* **Text to read**:
A decade ago, I had a front-row seat for Yahoo! under the stewardship of CEOs brought in to run the business well. The focus was not on innovation, and the company continued to languish. Why? Because tech companies that don't innovate get their lunches eaten by the ones that do.

As for Buffett, I'm no expert on his portfolio, but I believe his track record was built on non-tech companies until very recently.

1 comments

Uber as far as I'm concerned isn't really a tech company - its a logistics company existing under tech company rules - in essence its a freight broker for human 'freight' - how it connects with its customers is irrelevant to what kind of company it is. In short, you're providing short term contracts between a consignor (the passenger) to transport an object (the passenger) between two known end points, by an independent contractor. Uber provides the infrastructure to make this happen, and takes a cut of the revenue from the shipment.

If you wouldn't call JB Hunt a tech company, you shouldn't call Uber one.

(The research into autonomous cars is not really central to their current core business model - and assuming the technology is successfully developed - their entire business model would change - they'd also need a massive capitalization to purchase a fleet of self driving cars when it does.)

"how it connects with its customers is irrelevant to what kind of company it is"

This is a pretty bold claim. The fact that it's instant, and that it geolocalize every party involved thanks to a mobile app, and that every part of the process is fully automated is what makes uber something different from a regular cab company.

To reduce uber to its high level functions abstracting away the technical details and implementation is i think one of the big mistakes business people make in general. I wouldn't be surprised if this kind of reasoning is what business CEO show in their slides before they take the decisions that completely screw the tech companies they're leading.

Scenario...

Twenty years ago an astute and entrepreneurial young man named John took over his father's taxi company, Orange Cab based in San Diego. Exploring ways to reach potential customers, he found that all the cab companies in town were marketing their services through the same traditional mediums - newspaper ads, Yellowbook listings, billboards, etc. Not sure what else he could do, he remembered he still had 4 free hours of America Online credit, and decide to see if the internet had any advice. Then it struck him... Maybe my competitors have websites that I could browse for hints on how they advertise. The search came up empty. Damn he muttered, "none of them have websites", to which his wife Jane (expertly lurking from the nearby davenport desk) quips, "well neither do you, so maybe you should get a website". I have a brilliant idea, he thinks while slightly tilting his monitor away from Jane, maybe I should get a website. He types into the Lycos search bar "how. to. make. a. website." enter, "You know in that technology class I took last semester they taught us how to make a webpage using HTML", pipes Jane; then she smiles and taps John on the shoulder "move over".

* **Tasks for this exercise**:
(a) Format the records from the first one through the line containing "click(x=666, y=524)", inclusive, as a two-column CSV with the columns request and answer. Give one row per request, put each value in a single quoted field with its line breaks turned into spaces, and leave the pictures out.
(b) Resume the discussion of whether Uber counts as a tech company from the point where it stops.

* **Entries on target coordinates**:
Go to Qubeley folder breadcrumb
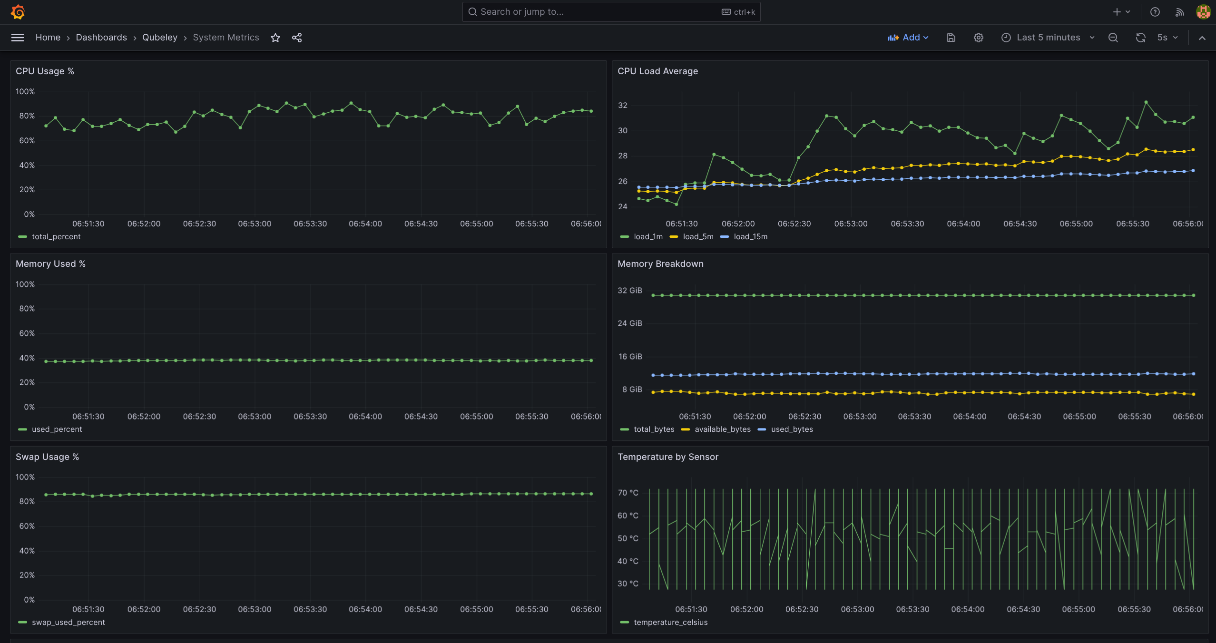Viewport: 1216px width, 643px height. (x=160, y=38)
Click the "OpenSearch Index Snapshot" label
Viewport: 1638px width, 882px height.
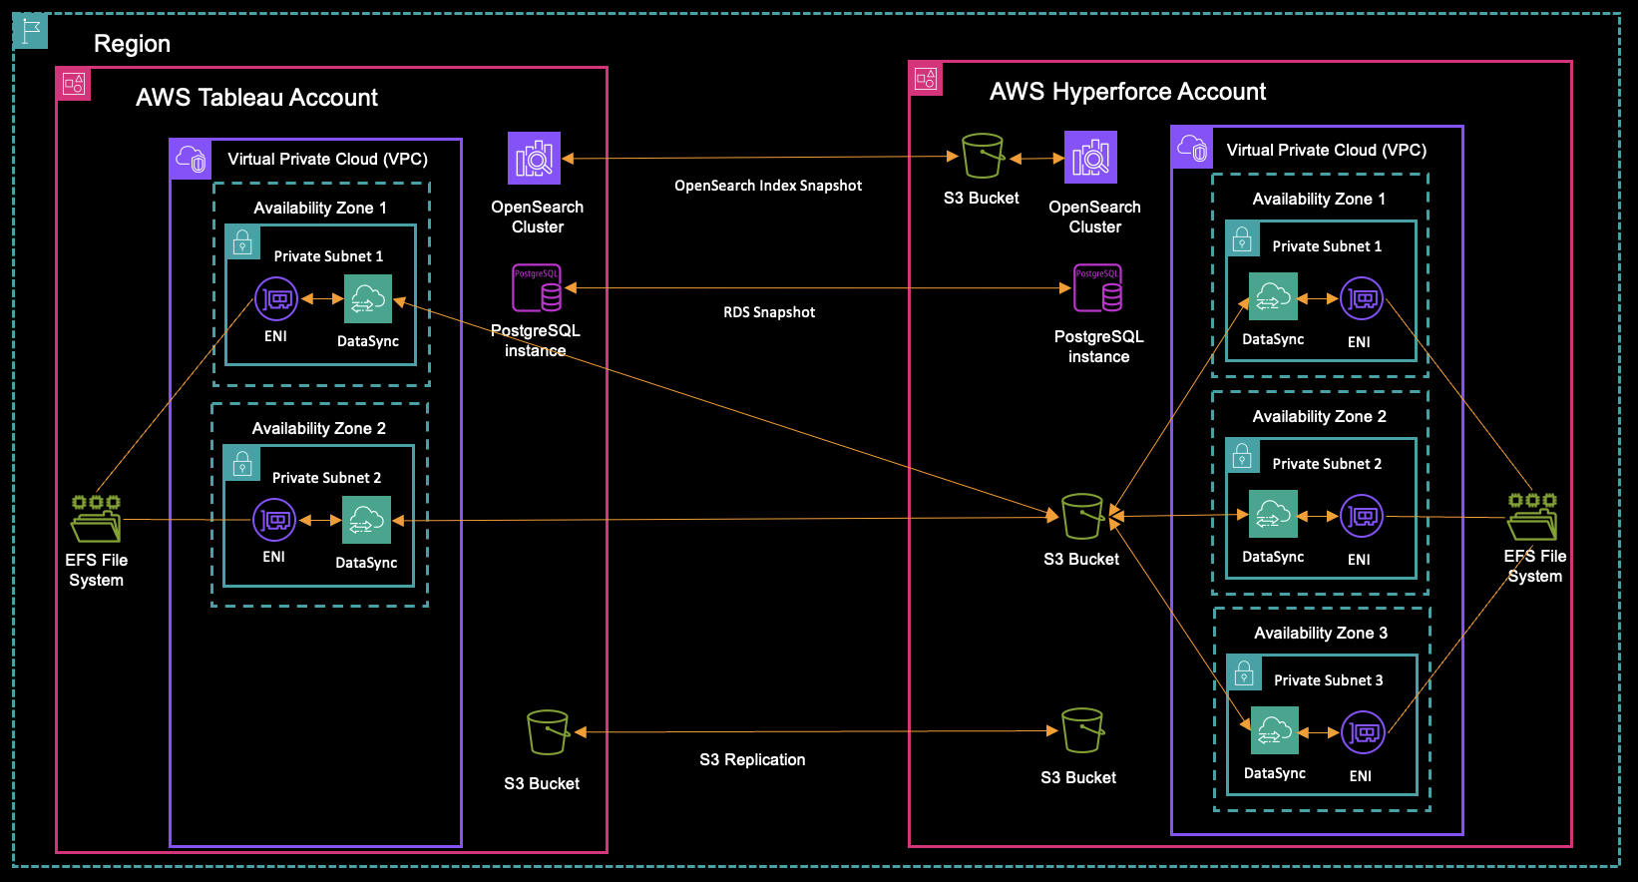[768, 186]
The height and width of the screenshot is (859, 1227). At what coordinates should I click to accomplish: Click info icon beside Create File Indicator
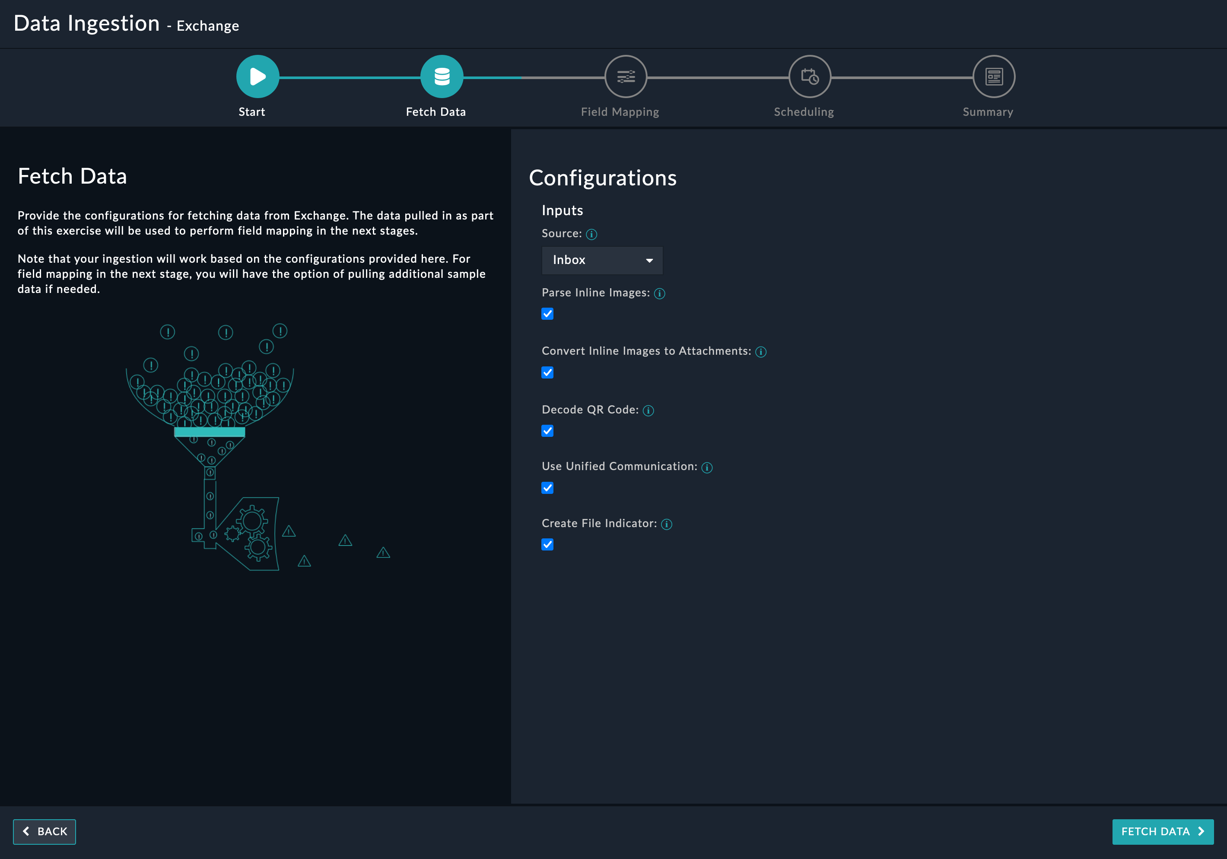click(x=666, y=524)
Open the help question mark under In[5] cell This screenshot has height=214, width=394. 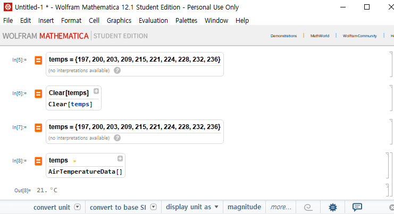point(117,71)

* **Results of the exercise**:
(a)
request,answer
"Go to Qubeley folder breadcrumb","Viewport: 1216px width, 643px height. (x=160, y=38)"
"Click the ""OpenSearch Index Snapshot"" label Viewport: 1638px width, 882px height.","[768, 186]"
"The height and width of the screenshot is (859, 1227). At what coordinates should I click to accomplish: Click info icon beside Create File Indicator","click(x=666, y=524)"

(b)
After building the website they noticed things starting to pick-up a bit, and in a short few years they were beginning to see real growth; recently their was a nice spike in their marketshare after implementing an online form to request rides directly from their homepage. Younger crowds in particular preferred to request rides over speaking with someone on the telephone.

Fast-Forward ~10 years...

Orange Cab is not so little anymore. They now manage fleets in 14 metropolitan areas and recently incorporated so they could merge with Yellow Cab, making them the biggest cab company in the US. A few days after the merger, Jane (formerly Orange Cab's head of operations) had a meeting with Yellow Cab CEO to see how her role would change after the merger. She came into the meeting excited with ideas about how to innovate to reach new customers (particularly since the new operating budget was 10x the pre-merger budget). She started by sharing an idea where the whole point-to-point experience, from cab request to fair payment is managed entirely by a little software applications on someone's mobile phone. Jane, Jane, Jane, ahhh silly Jane, we are not a tech company. Yes, the website has been really helpful, but don't those smartphone things have a web browser? We are the biggest taxi company in the US, and we have a veteran management team, what's the worst that could happen!

Apparently Yellow Cab went bankrupt. I didn't know this and it wasn't clear from the preceding anecdote, so now you know.

http://www.marketwatch.com/story/uber-and-lyft-didnt-bankrup...

Uber is aggressively pursuing self-driving cars as we can observe from their massive investments to acquire Otto and other AI startups, and to set up labs filled with experienced robotics and AI researchers in the US and Canada.

Once autonomous vehicles become practical, it is almost imperative for Uber to own the critical technology to be competitive in their current businesses.

First Uber has to survive for the next 5-10 years until autonomous vehicles become practical at the scale required for them to replace their drivers.
What are you, an agent for autonomous engineers?

Uber can't ever own the critical technology in autonomous. They are late to the party, critical patents have been filed. Autonomous technology will be freely available when it's commercially feasible, Uber can buy some then. In the meantime it has to avoid blowing through the remainder of it's capital and stay alive.